- [Text for analysis]
[Start of section]

As for the more, shall we say, pedestrian coverage, it’s good PR. But we wouldn’t link to it.


If we were skiing down a black diamond hill in the Alps and we hit a tree trunk and blacked out unconscious and woke up buried in a snowdrift with no use of our legs and an aneurysm that was slowly filling our skull with blood, it would all be A-OK if only a St. Bernard rescue dog was standing over us with a barrel of St. Bernardus Abt. 12 around his neck, the spigot frothing forth.
This premium Belgian brewery, with its tagline “Heavenly nectar within reach,” churns out biggy ABV bubble brews with extremely high fermentation levels, meaning fruity and yeasty kicks — OG Belgians to be sure. Pouring these bastards takes foreverrrrrrrr, just cuz the froth is so kicked up. The wait, however, is worth it.
The Abt 12, St. Bernardus’ highest achievement and priciest export, is a smooth and crisp but extremely dark ivory-colored pinnacle of traditional brewing. There are notes of ripe bananas and lemons and a yeasty, earthy nose. The taste is like pure gold looted from the layman by dirty, stinking drunks of the cloth. The irony is this shit is so good, we'd be giving ourselves concussions just to be rescued.

[End of section]

- [Dataset extract]
[Start of section]

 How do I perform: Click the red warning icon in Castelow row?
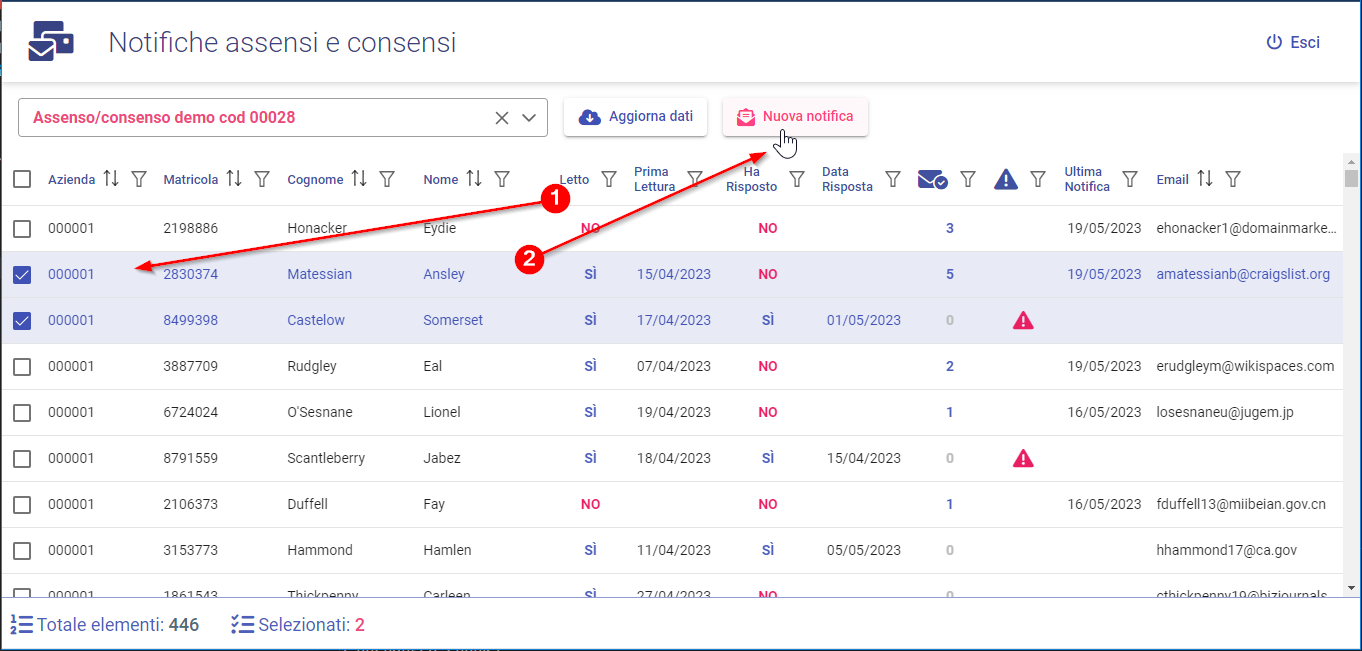(1023, 320)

[End of section]

- [Task item A] According to the review of St. Bernardus Abt 12, what tagline does the brewery use?
- [Task item B] Carry on the review of St. Bernardus Abt 12 from its final sentence.
The data comes from a source unrelated to the beer review.

- [Written reply A] "Heavenly nectar within reach."

- [Written reply B]
Dairy Pairy: Aragones
Soundtrack: Darkane’s Rusted Angel

A while back we posted about the heady nether-region-esque delights of the most over-your-budget fungus, truffles. Recently we got our burn-blistered hands on the cheaper, subtler cousin to the brutally perfumed tubers of the wintertime: T. aestivum.
A fraction of the cost of the late bloomers, these little dirt bombs have a much more delicate flavor which requires very little effort to coax into something wonderful. Instead of the super potent-garlicky bliss of white truffles (well over $70/oz) or the blood-sex-death flavors of Perigord Black truffles ($40/oz), summer truffles will cost you about $20 per ounce. They taste more mushroomy than their pricier counter parts, but still impart a sweetly sexual flavor to simple dishes.
Shell out a Jackson, buy some fresh corn from your local farmer’s market and blow your own mind without the hot kitchen and bloated belly you’d regularly get from slaving over some silly risotto.
Sweet Tuber Sweat Salad
1 summer truffle
2 ears of sweet corn
2 Tbs Spanish XVO (look for Arbequina)
1 bunch watercress
1 red jalapeno
1 green jalapeno
1 Tsp. fleur de sel
1 Tsp. ground black pepper
1. Using a mandolin, a very sharp vegetable peeler or, in a pinch, a cheese grater, shave the truffle into oblivion over a bowl. Cover the shaved truffle with olive oil and set aside.
2. Shuck your corn. Now, carefully slice off all the kernels. Combine with the truffle and oil and toss.
3. Wash the watercress, and snip off all its leaves. Serve the corn-truffle combo atop the watercress. Garnish with sliced Jalapenos and Black Pepper.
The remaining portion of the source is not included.